Personal information
- Born: December 3, 1985 (age 40) Bakersfield, California, U.S.
- Listed height: 7 ft 1 in (2.16 m)
- Listed weight: 280 lb (127 kg)

Career information
- High school: Garces Memorial (Bakersfield, California); Bakersfield (Bakersfield, California);
- NBA draft: 2004: 1st round, 12th overall pick
- Drafted by: Seattle SuperSonics
- Playing career: 2004–2021
- Position: Center

Career history
- 2004–2009: Seattle SuperSonics / Oklahoma City Thunder
- 2009: Bakersfield Jam
- 2010: Seattle Aviators
- 2010: Snohomish County Explosion
- 2010–2011: Tokyo Apache
- 2018–2021: Círculo Gijón

Career highlights
- Second-team Parade All-American (2004); McDonald's All-American (2004);

Career statistics
- Points: 416 (4.3 ppg)
- Rebounds: 376 (3.9 rpg)
- Assists: 20 (0.2 apg)
- Stats at NBA.com
- Stats at Basketball Reference

= Robert Swift =

American basketball player (born 1985)

Robert Christen Swift (born December 3, 1985) is an American former professional basketball player who last played for Spanish club Círculo Gijón Baloncesto y Conocimiento of the LEB Plata league.
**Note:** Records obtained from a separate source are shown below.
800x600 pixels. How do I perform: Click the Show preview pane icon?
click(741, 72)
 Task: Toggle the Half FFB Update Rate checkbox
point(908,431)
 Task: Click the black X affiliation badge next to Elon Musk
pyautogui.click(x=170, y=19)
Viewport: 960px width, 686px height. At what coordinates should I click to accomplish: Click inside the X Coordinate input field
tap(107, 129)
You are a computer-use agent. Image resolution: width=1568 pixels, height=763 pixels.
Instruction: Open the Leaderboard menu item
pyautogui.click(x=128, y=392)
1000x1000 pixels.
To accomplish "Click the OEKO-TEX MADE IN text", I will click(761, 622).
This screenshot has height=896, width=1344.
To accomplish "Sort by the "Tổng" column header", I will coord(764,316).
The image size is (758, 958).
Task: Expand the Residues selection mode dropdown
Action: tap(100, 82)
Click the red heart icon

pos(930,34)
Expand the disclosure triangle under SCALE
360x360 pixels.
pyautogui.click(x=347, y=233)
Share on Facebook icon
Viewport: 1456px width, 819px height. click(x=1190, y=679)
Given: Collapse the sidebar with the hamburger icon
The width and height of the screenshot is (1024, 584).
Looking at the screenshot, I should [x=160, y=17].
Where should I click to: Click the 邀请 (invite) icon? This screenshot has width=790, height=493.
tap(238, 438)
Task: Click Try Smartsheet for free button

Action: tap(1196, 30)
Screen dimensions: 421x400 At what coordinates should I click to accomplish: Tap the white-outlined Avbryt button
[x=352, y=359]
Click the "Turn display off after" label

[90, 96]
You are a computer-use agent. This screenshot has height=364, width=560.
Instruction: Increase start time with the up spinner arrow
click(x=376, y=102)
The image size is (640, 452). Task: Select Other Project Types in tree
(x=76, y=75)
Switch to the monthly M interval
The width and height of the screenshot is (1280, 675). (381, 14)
He played in the National Basketball Association for the Seattle SuperSonics / Oklahoma City Thunder from 2004 through 2009, for the Seattle Aviators and Snohomish County Explosion of the National Athletic Basketball League in 2010, and for the Tokyo Apache of the bj League in 2010–11. He stands at 7 ft 1 in and played the center position.

==High school==
Swift caught the attention of NBA and college scouts while playing for Garces Memorial High School, and then later as the centerpiece of the Bakersfield High School team.

During his time at Garces, the small Catholic high school broke into the USA Today top-25 high school basketball team rankings. Between his junior and senior years, Swift transferred from Garces to Highland High School, and then just before his senior year, he transferred to Bakersfield High School. This move provoked a hearing by the California Interscholastic Federation that initially declared Swift ineligible for the 2003–04 season; however, this ruling was later overturned and he played his senior season. He committed to attend the University of Southern California (USC) to play for the USC Trojans men's basketball team on a scholarship.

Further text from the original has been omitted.